An ending lamination is a lamination where
a) the completement S \backslash L is a disjoint union of discs and once punctured discs (filling)
b) all leaves are dense in L. (minimal)

Exercise: example i) satisfies b) and example iv) as shown satisfies both a) and b) hence is the only ending lamination.

It’s often more natural to look at measured laminations, for example as we have seen in the older post, measured laminations are natural generalizations of multi-curves and the space \mathcal{ML}(S) is homeomorphic to \mathbb{R}^{6g-6+2p} (Thurston) with very natural coordinate charts (given by train-tracks).

Obviously not all measured laminations are supported on ending laminations (e.g. example i) and ii) with atomic measure on the closed curves.) It is well known that if a lamination fully supports an invariant measure, then as long as the base lamination satisfies a), it automatically satisfies b) and hence is an ending lamination.
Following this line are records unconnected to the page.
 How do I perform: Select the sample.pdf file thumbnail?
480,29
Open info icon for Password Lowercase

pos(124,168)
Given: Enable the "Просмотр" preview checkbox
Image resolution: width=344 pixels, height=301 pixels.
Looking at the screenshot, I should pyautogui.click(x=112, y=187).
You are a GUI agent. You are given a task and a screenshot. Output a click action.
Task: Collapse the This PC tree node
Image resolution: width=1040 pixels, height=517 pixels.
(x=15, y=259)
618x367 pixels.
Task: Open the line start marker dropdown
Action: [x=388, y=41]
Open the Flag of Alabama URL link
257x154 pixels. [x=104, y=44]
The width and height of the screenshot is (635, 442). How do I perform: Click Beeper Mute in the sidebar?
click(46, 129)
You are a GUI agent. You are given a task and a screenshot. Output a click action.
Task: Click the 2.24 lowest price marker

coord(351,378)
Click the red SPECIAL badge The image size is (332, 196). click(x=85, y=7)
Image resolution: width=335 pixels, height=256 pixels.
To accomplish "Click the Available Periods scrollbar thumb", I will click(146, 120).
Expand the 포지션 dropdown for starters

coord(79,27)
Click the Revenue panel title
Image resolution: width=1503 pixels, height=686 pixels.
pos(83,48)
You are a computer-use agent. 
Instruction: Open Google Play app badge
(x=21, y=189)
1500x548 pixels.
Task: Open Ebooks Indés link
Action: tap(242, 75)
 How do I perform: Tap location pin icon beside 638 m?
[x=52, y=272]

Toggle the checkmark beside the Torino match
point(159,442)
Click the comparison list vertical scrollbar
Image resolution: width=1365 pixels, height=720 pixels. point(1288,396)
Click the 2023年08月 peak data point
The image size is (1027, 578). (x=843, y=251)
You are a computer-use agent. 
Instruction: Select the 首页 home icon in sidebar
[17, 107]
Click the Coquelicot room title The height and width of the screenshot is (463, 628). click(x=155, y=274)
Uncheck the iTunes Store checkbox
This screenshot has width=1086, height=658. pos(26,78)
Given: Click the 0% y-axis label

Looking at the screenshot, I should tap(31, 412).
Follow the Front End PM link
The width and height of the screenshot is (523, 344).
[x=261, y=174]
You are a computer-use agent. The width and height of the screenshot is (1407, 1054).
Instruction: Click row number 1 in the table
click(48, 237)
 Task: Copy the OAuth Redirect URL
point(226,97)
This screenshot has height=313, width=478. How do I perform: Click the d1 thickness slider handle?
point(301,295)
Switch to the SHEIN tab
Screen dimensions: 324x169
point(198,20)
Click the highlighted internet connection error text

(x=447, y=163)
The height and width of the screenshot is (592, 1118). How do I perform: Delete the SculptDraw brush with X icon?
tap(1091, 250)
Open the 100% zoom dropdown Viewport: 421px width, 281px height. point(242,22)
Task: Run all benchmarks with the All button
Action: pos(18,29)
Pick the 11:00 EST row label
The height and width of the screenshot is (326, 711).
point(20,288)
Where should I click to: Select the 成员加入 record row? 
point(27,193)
This essentially follows from the fact that having a fully supported invariant measure and being not minimal implies the lamination is not connected and hence won’t be filling.

Exercise:Example iii) does not fully support invariant measures.

Scaling of the same measure won’t effect the base lamination, hence we may eliminate a dimension by quotient that out and consider the space of projective measured laminations \mathcal{PML}(S) \approx \mathbb{S}^{6g-7+2p}. Hence we may decompose measured laminations into filling and unfilling ones. i.e.

\mathcal{PML}(S) = \mathcal{FPML}(S) \sqcup \mathcal{UPML}(S)

where \mathcal{FPML}(S) projects to the ending laminations via the forgetting measure map \pi.

This decomposition of the standard sphere \mathbb{S}^{6g-7+2p} is mysterious and very curious in my opinion. To get a sense of this, let’s take a look at the following facts:

Fact 1: \mathcal{UPML} is a union of countably many disjoint hyper-discs (i.e. discs of co-dimension 1).

Well, if a measured lamination is unfilling, it must contain some simple closed geodesic as a leaf (or miss some simple closed geodesic). For each such geodesic C, there are two possible cases:

Case 1: C is non-separating. The set of measured laminations that missed C is precisely the set of projective measured laminations supported on S_{g-1, p+2}, hence homeomorphic to \mathbb{S}^{6g-13+2p+4} = \mathbb{S}^{(6g-7+2p)-2} we may take any such measured lamination, disjoint union with C, we may assign any ratio of wrights to C and the lamination. This corresponds to taking the cone of \mathbb{S}^{(6g-7+2p)-2} with vertex being the atomic measure on C. Yields a disc of dimension (6g-7+2p)-1.

Case 2: C is separating. Similarly, the set of measured laminations missing C is supported on two connected surfaces with total genus g and total punctures p+2.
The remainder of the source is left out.